Chelsie Hill has used a wheelchair since she was a teenager, but dreamed of walking down the aisle one day at her wedding. So, she found a way to make it happen.
Hill, a passenger in a drunk driving accident as a high school senior, is paralyzed from the waist down. And she's forged ahead — she founded an all-women wheelchair dance team, The Rollettes, which runs a women's empowerment weekend in Los Angeles for women and children with disabilities.
Hill also found love, and this year, she tied the knot with her fiancé, Jay Bloomfield, at a hotel in Huntington Beach, California.
She originally told Bloomfield she was going to go down the aisle in her wheelchair. "He didn't know me when I was walking, so for me, it wasn't really part of our relationship," Hill told CBS News. "I made it seem like I was going to roll down the aisle and roll back."
That's what Hill did during the wedding rehearsal – but she'd been working for months on a surprise for the big day. Hill had decided she would walk down the aisle on leg braces.

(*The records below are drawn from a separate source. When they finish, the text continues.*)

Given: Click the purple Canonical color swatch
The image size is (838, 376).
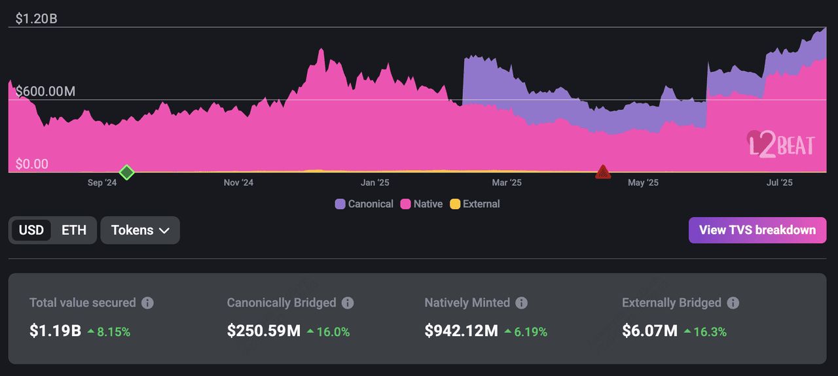Looking at the screenshot, I should (x=340, y=204).
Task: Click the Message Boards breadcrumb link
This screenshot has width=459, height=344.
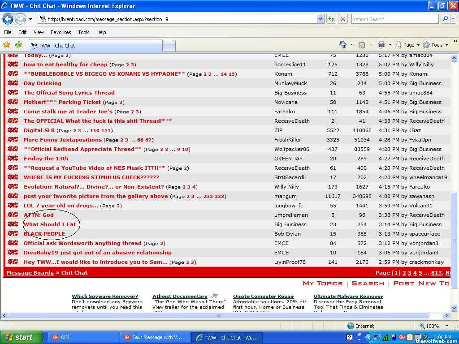Action: click(x=30, y=273)
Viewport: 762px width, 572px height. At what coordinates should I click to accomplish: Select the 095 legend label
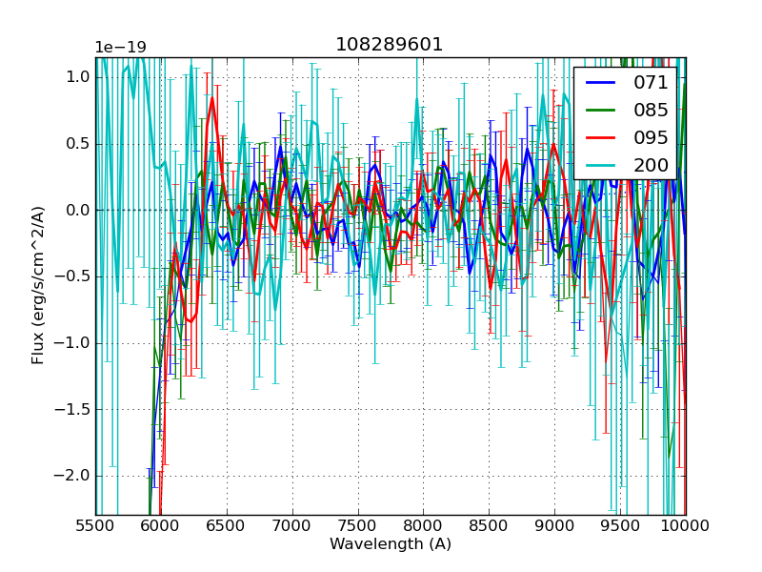pyautogui.click(x=651, y=137)
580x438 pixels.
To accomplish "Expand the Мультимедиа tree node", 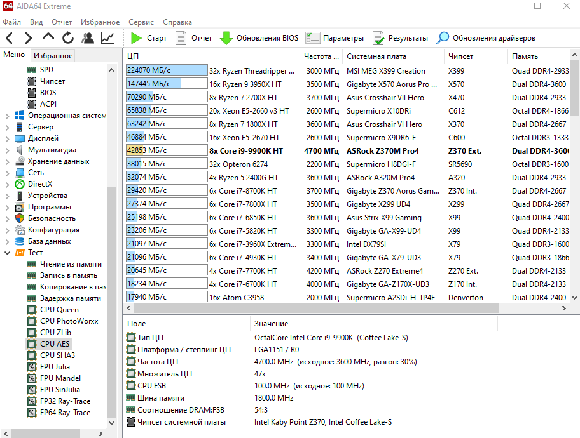I will tap(7, 150).
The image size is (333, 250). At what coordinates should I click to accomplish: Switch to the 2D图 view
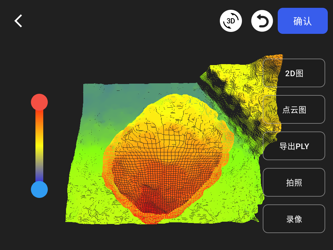tap(294, 73)
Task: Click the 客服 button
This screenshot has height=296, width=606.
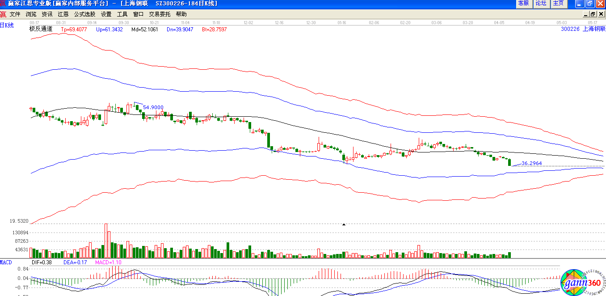Action: pyautogui.click(x=523, y=4)
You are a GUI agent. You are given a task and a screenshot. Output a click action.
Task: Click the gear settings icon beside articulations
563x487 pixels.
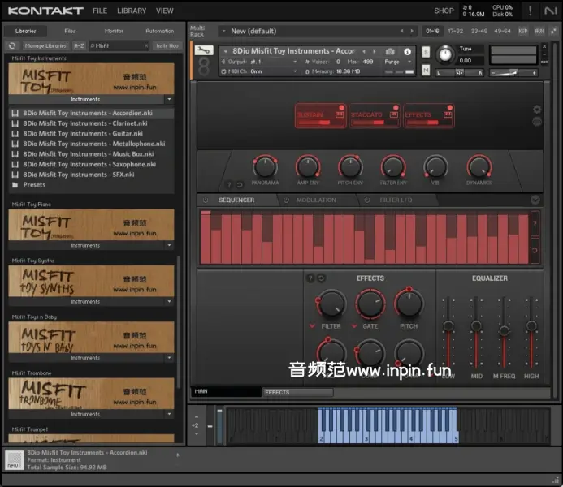pyautogui.click(x=537, y=110)
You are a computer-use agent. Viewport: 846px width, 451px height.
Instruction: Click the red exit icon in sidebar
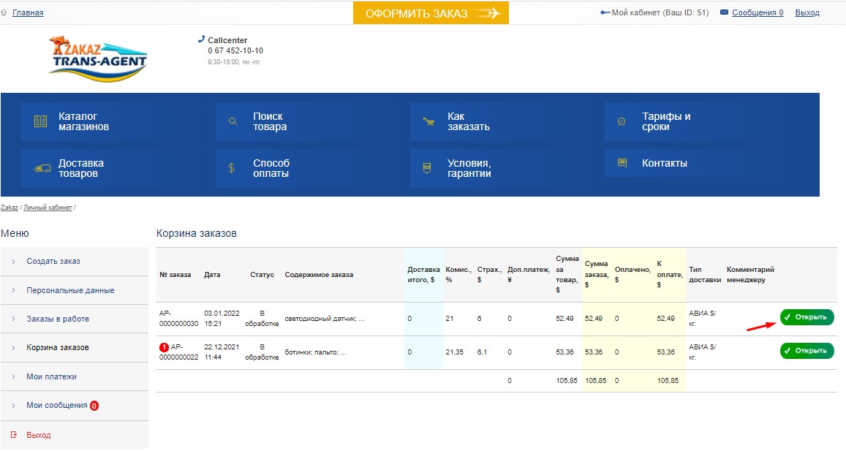tap(14, 434)
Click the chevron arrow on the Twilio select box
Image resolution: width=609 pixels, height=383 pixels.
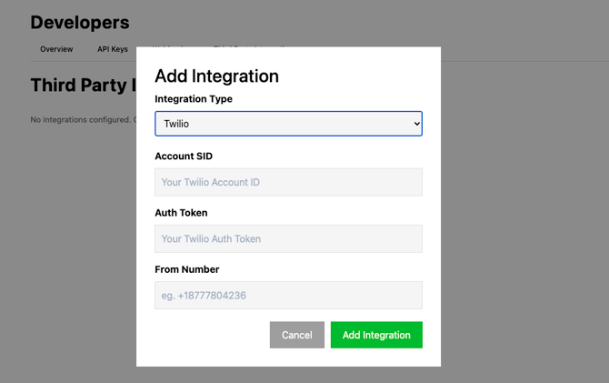pos(416,124)
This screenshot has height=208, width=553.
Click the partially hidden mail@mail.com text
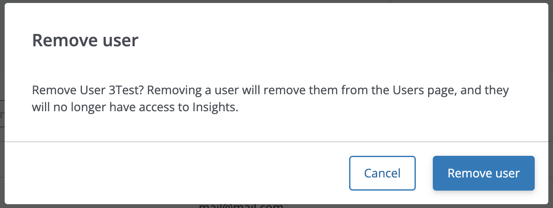coord(241,205)
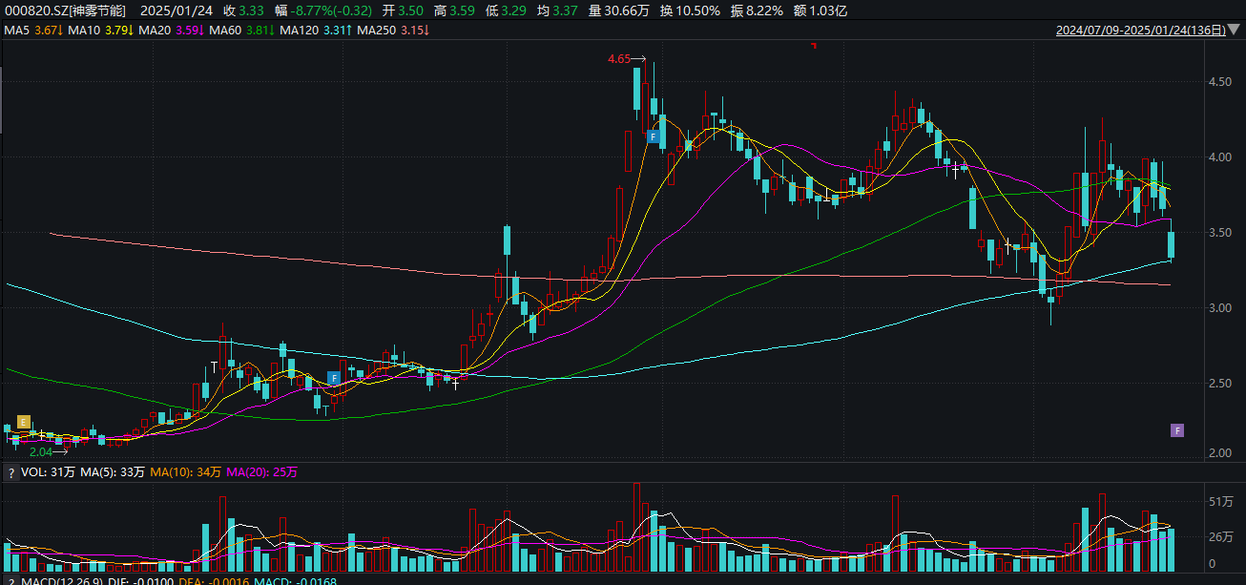This screenshot has height=585, width=1246.
Task: Click the 2.04 lowest price label
Action: tap(55, 452)
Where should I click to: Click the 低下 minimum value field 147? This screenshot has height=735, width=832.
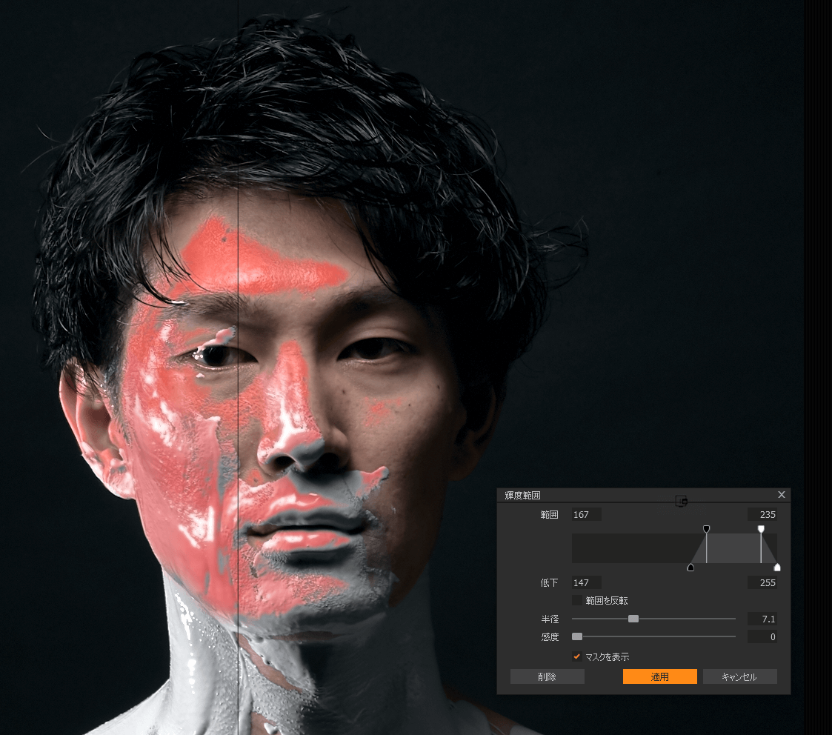pos(586,582)
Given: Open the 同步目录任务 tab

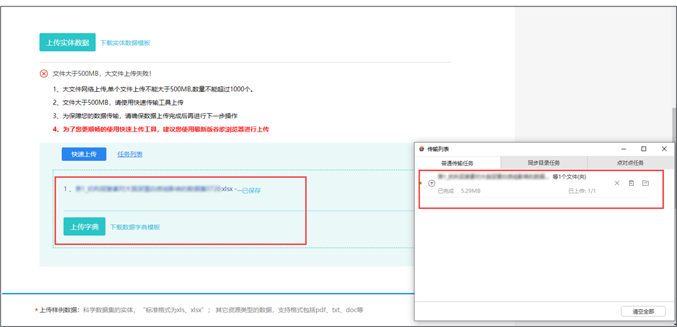Looking at the screenshot, I should [x=543, y=163].
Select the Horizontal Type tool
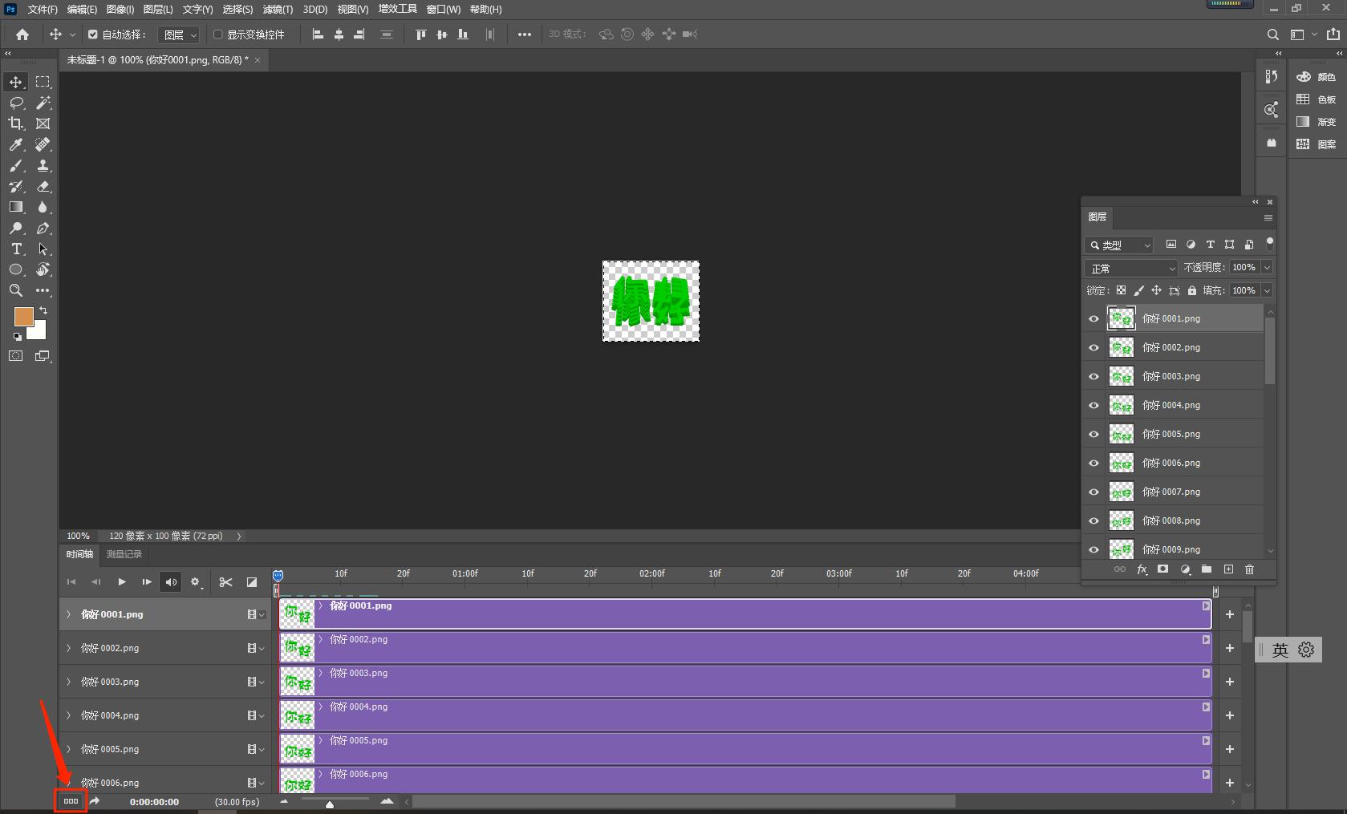 (16, 249)
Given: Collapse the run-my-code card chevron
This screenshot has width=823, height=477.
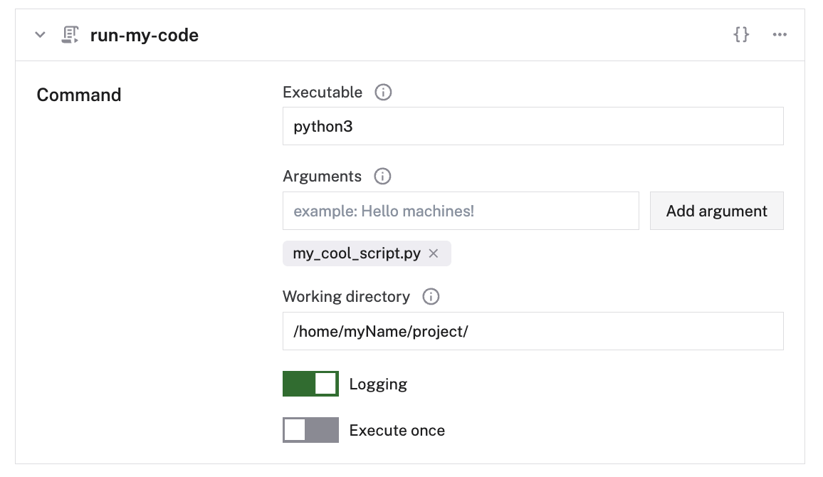Looking at the screenshot, I should 41,35.
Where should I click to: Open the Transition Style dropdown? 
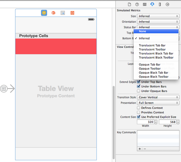pos(158,97)
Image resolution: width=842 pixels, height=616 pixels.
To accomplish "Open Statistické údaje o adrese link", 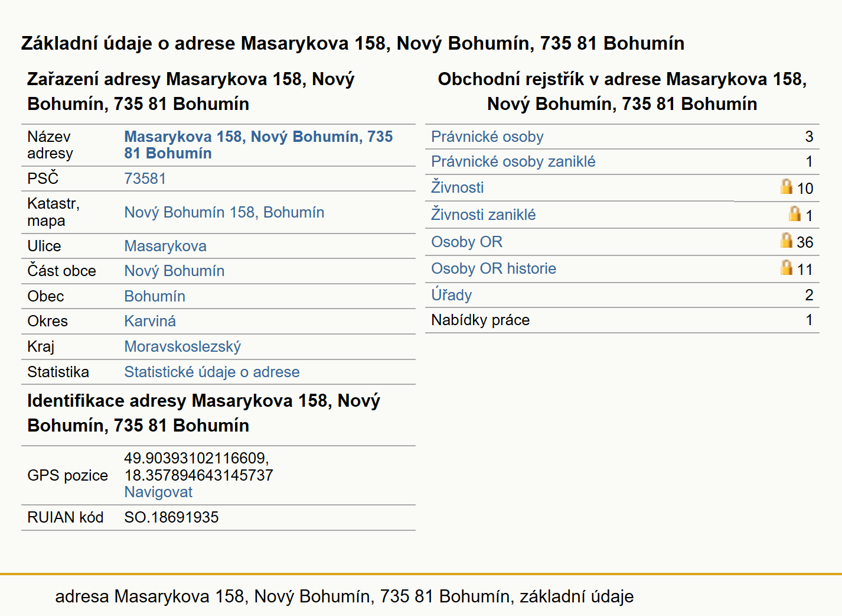I will coord(211,372).
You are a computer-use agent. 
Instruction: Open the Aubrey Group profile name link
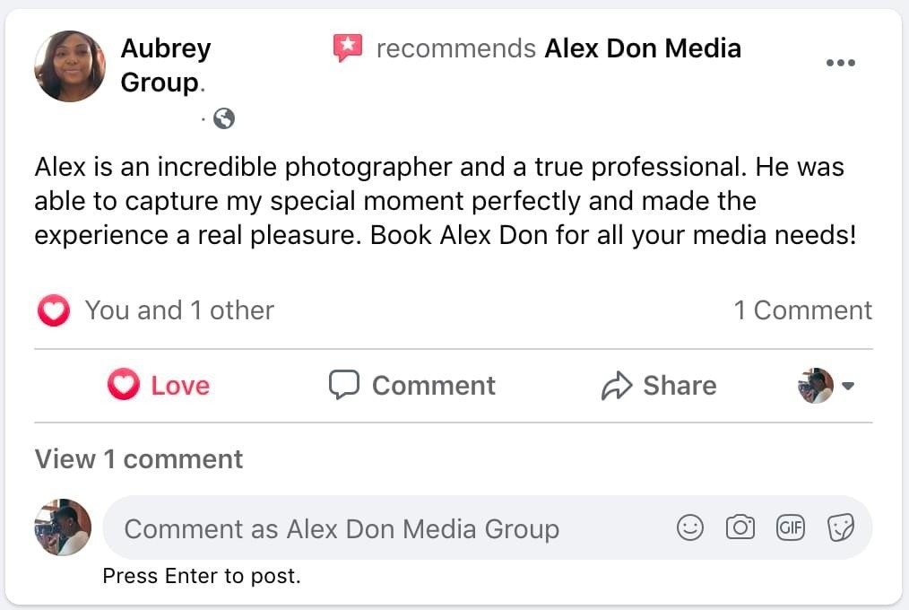(166, 65)

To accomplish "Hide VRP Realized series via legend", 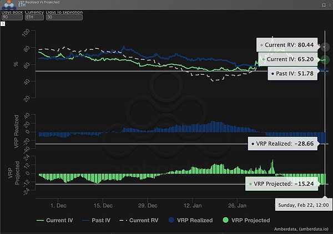I will pyautogui.click(x=188, y=220).
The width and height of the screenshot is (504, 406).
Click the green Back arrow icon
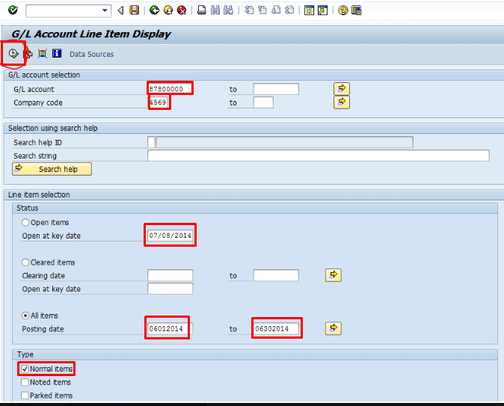point(154,10)
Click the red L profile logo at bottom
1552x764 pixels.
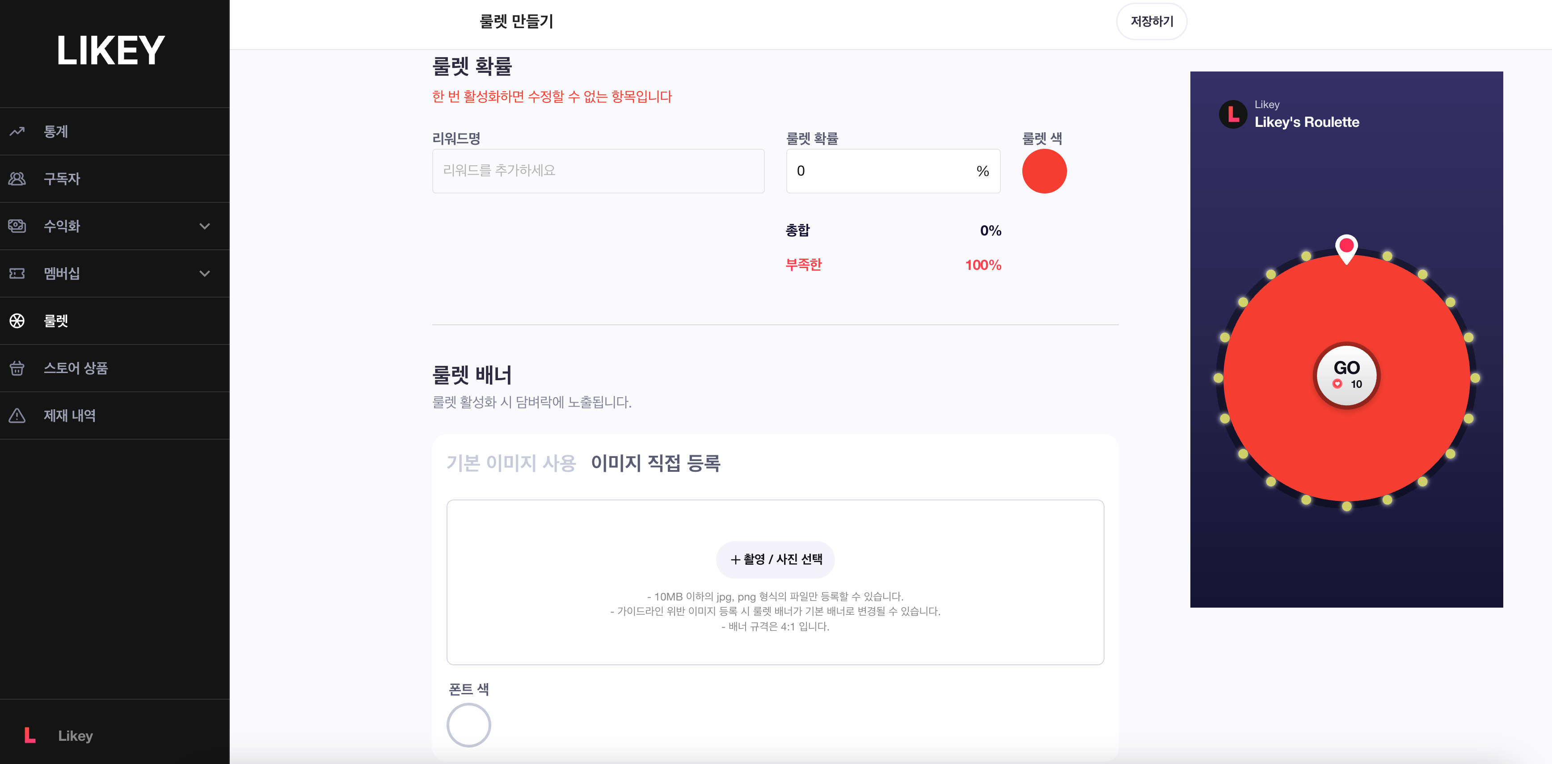(x=30, y=735)
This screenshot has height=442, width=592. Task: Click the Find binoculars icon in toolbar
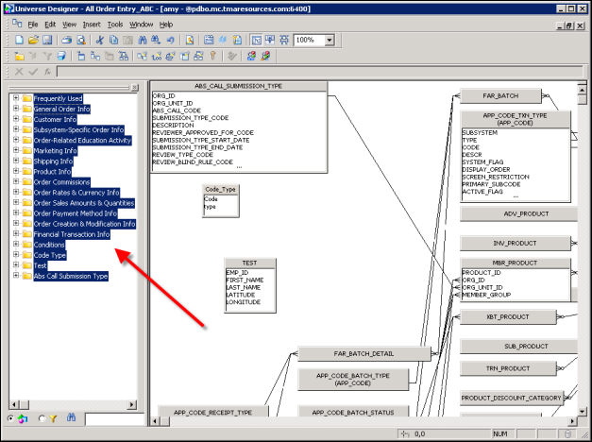[x=142, y=41]
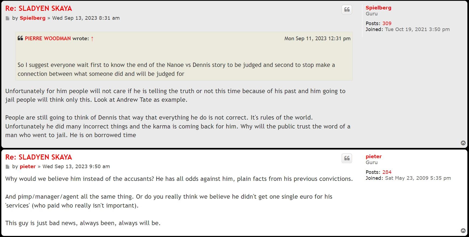Open first post title 'Re: SLADYEN SKAYA'
This screenshot has width=469, height=237.
point(39,8)
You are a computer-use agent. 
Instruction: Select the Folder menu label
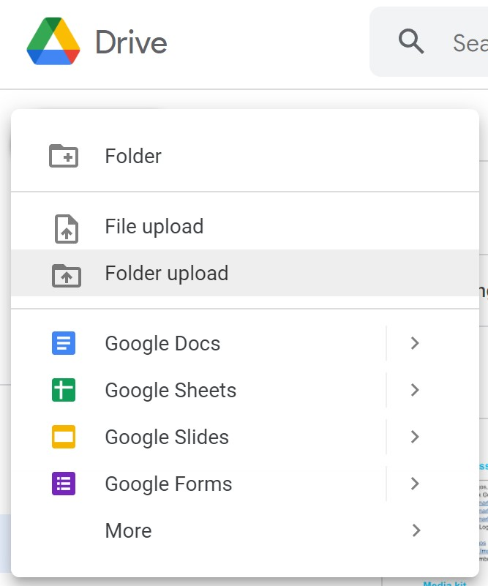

"I've stood up before with the leg braces, I've walked around with them, but nothing like with a long dress on and not being able to see my legs," she said. "So, I had to practice for about six months with the leg braces in order to really know that I could stand there and walk with my eyes forward and not fully at the ground the whole time."
Hill was terrified on her wedding day. It rained before the ceremony, so she was worried the carpet she had to walk down was wet and would feel different than she was used to. Nervous that the walk wouldn't go as practiced, but determined to try, Hill decided to go through with it.
Her fiance "was turned around, facing away – everyone was facing away. And our officiant said, 'Okay, you may turn around.' And when he turned around, he dropped," Hill said. "I remember looking at him and just being like, 'I did it! I'm here!'"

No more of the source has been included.